:: WHAT THE TASK REQUIRES ::
The full set of lines below has to be written out again exactly.

(Stored data entries)
•••••
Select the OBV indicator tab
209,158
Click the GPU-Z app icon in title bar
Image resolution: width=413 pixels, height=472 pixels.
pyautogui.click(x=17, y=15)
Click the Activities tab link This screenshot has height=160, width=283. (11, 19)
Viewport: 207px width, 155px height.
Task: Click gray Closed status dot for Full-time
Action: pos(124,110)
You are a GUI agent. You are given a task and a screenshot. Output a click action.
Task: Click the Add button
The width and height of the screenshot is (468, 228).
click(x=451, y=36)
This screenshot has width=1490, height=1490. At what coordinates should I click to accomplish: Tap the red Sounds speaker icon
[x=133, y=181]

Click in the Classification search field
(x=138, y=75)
•••••
:: EXERCISE RESPONSE ::
Select the OBV indicator tab
209,158
Click the GPU-Z app icon in title bar
Image resolution: width=413 pixels, height=472 pixels.
pyautogui.click(x=17, y=15)
Click the Activities tab link This screenshot has height=160, width=283. (11, 19)
Viewport: 207px width, 155px height.
Task: Click gray Closed status dot for Full-time
Action: pos(124,110)
You are a GUI agent. You are given a task and a screenshot. Output a click action.
Task: Click the Add button
The width and height of the screenshot is (468, 228).
click(x=451, y=36)
This screenshot has width=1490, height=1490. At what coordinates should I click to accomplish: Tap the red Sounds speaker icon
[x=133, y=181]

Click in the Classification search field
(x=138, y=75)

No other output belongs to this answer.